• [Given exercise A]: Reproduce the rows below from the line containing "Output the [x, y]" through the end of the rows, and multiply every coordinate in the answers by 0.95, rounding to whole numbers with halves going up. Leave the pictures out.

Friday, October 14, 2016

Mixin blues #2

In my previous blog entry I told you how I use my blues: never straight from the tube and often in transparent layers. I also promised to get a little deeper into the use of each different blue. Please note that titanium white is practically always a part of the mix, even if I don't mention it.

Here we go:
Cobalt and Caribbean blue in the upper part, kings blue and
Naples yellow just above the horizon
- Kings blue light: the starting point for mixing a lot of different blues. It's a nice, soft and not to outspoken blue. Goes perfectly with a little Naples yellow to get the greenish blue you often see close to the horizon. Or with other blues if you want to mix a darker sky color.
- Kings blue dark: don't use that a lot, mostly in a mix with kings blue light when I'm painting a smooth transition to a darker blue.
Royal Talens indigo with just a hint ofPrussian blue in the
upper part of the sky
- Cobalt blue: one of my favorites at the moment, mostly in combination with a hint of Caribbean blue, which gives it a greenish hue. I often use it for the darker part of a blue sky, but in the lighter parts (when mixed with titanium white) it's still a strong color.

• [Listing]:
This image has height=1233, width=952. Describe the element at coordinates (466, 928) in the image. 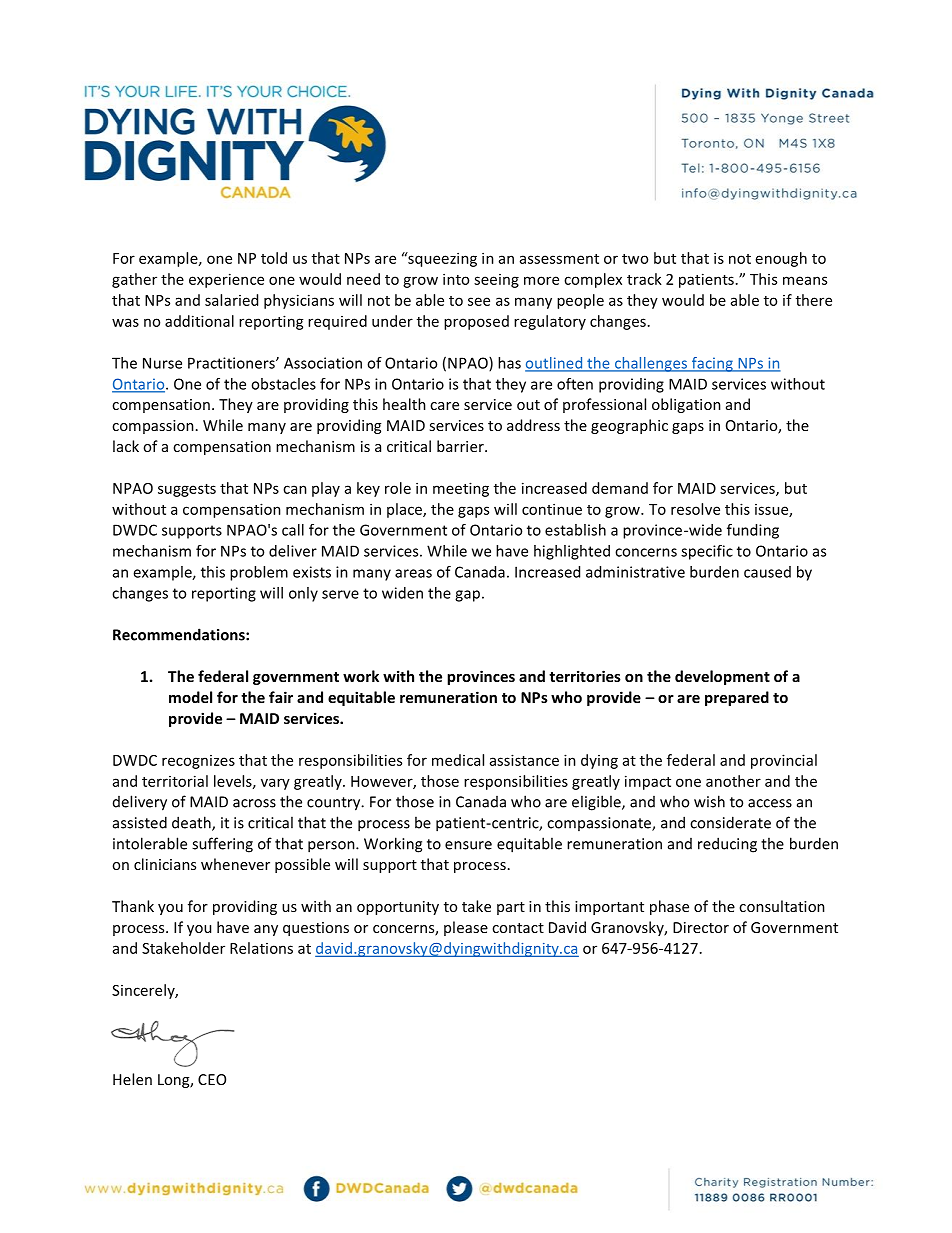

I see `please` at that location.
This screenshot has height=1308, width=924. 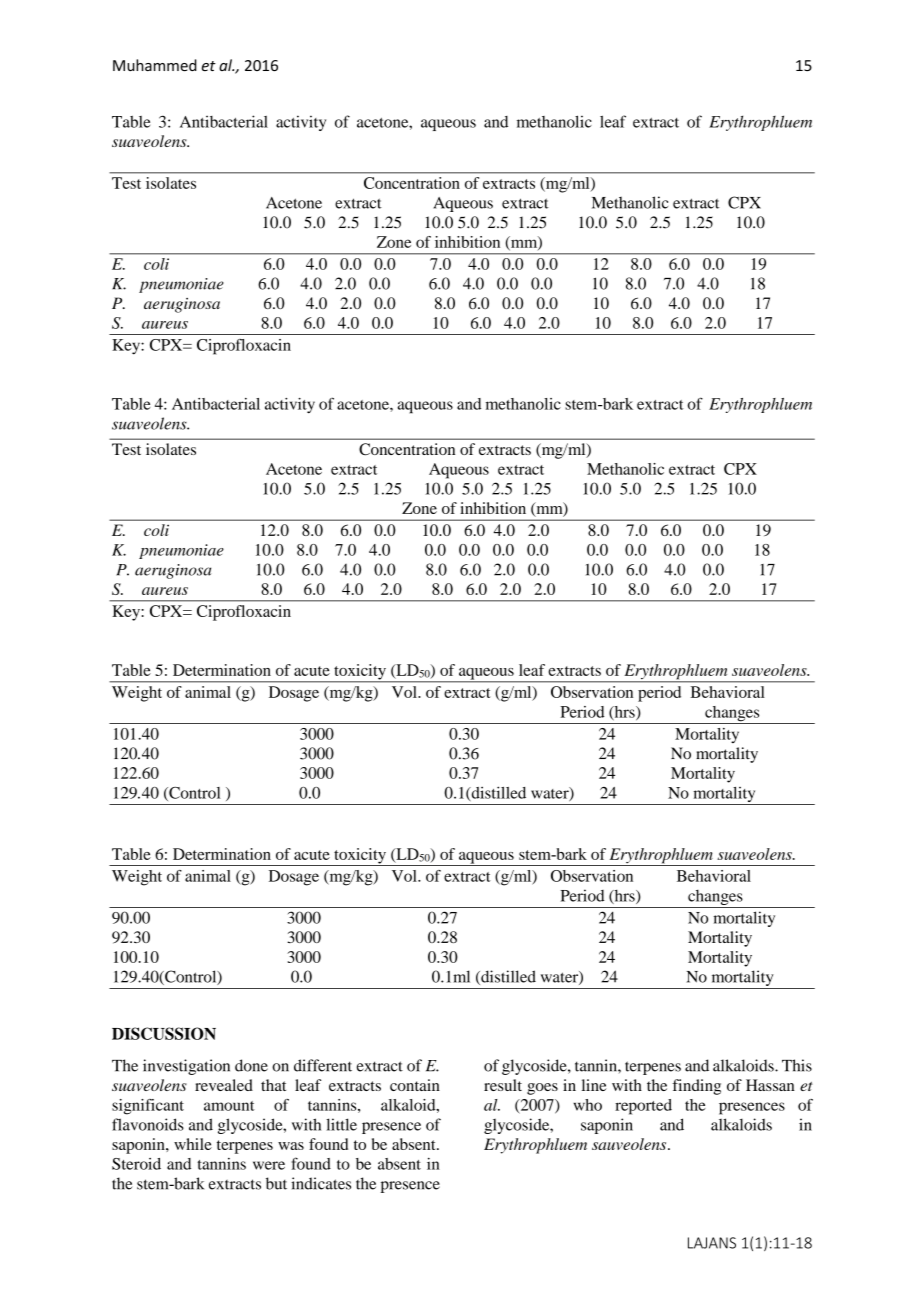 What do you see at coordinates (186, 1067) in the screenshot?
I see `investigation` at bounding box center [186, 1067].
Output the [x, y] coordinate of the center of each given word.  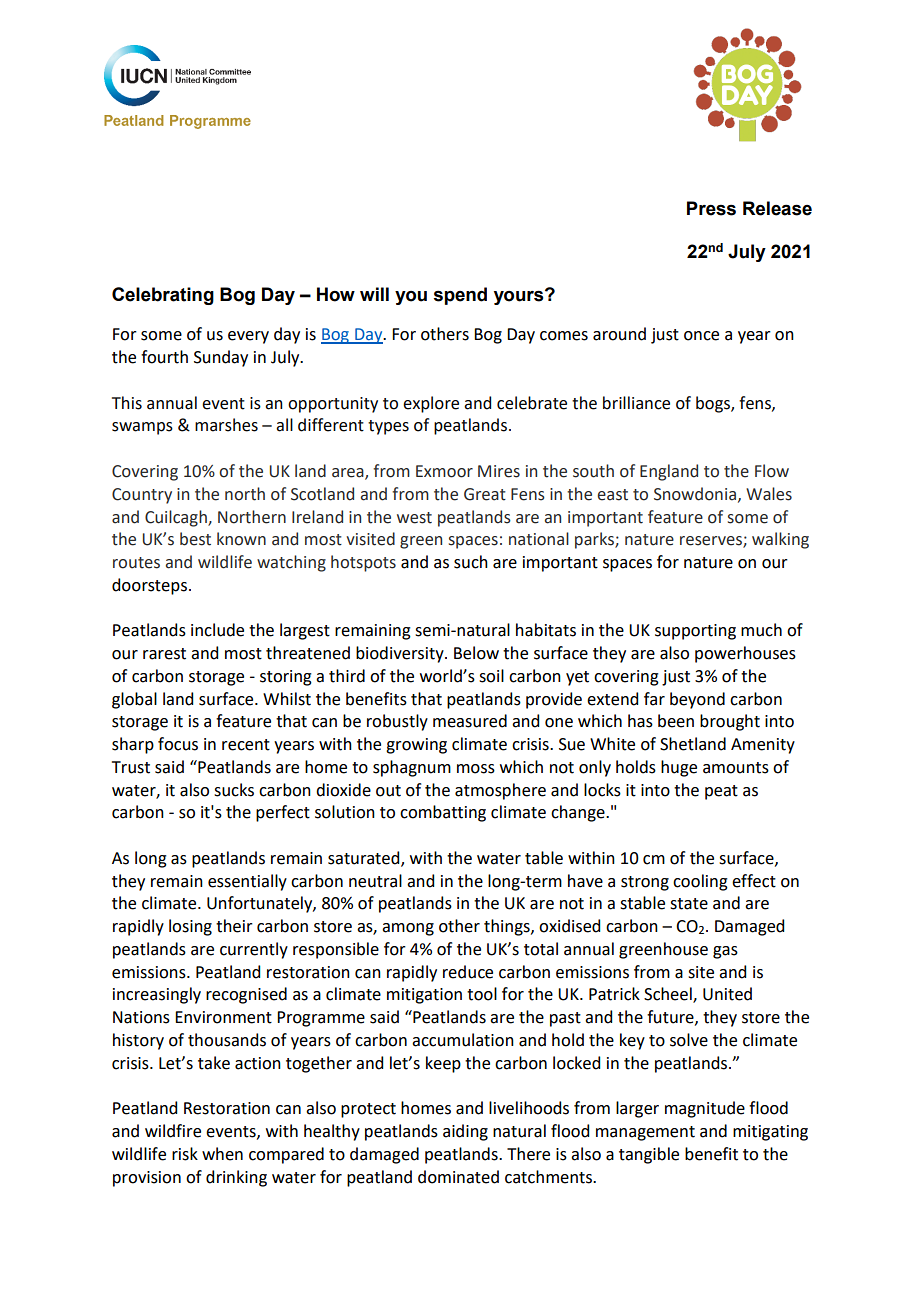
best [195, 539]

• [Given exercise B]: Continue the blog post on mixing blue paints from the point where it stops.

• [Result A]:
Output the [x, y] coordinate of the center of each given word.  
best [185, 512]

• [Result B]:
- Ultramarin blue: a warm, purple like blue. I use it in more or less the same way as cobalt blue. Also a great color for glazing shadow parts of the foam lines on the beach.
- Ceruleum blue: a greenish blue, but not as saturated as Caribbean blue. I often use it mixed with indigo in the darker parts of a reflection. When mixed with vermillion red and titanium white it gives a wonderful gray. In my YouTube clip Mixing Colors it's one of the grays I demonstrate.
- Indigo: I use two diferent brands of Indigo: Royal Talens and Lukas. Though they have the same name they differ considerably. The Lukas indigo is almost purple, while the Talens indigo has a more neutral dark tone. I use the latter quite often, most of the time for the color of the ocean and every now and then as a thin glaze in the shadows of a cloud. I sometimes mix the two indigos if I need a very dark color. Black isn't a part of my pallet and as a matter of fact this mix looks so much better than black, especially when I add just a bit of magenta.
- Prussian blue: don't use it a lot, but if I do it's mostly in a mix with the Talens indigo for the dark part of a late evening sky
Caribbean blue in the upper part, mixed with kings blue
above the horizon
 - Caribbean blue: a very powerful green blue, the color of the Caribbean ocean. See cobalt and ultramarin.
- Old Holland blue-violet: a very deep purple blue, which I use exclusively to mix several shades of gray. The starting point is often Naples yellow, but the combination with other yellows works great too. In my Painting Clouds tutorial I demonstrate how I do it.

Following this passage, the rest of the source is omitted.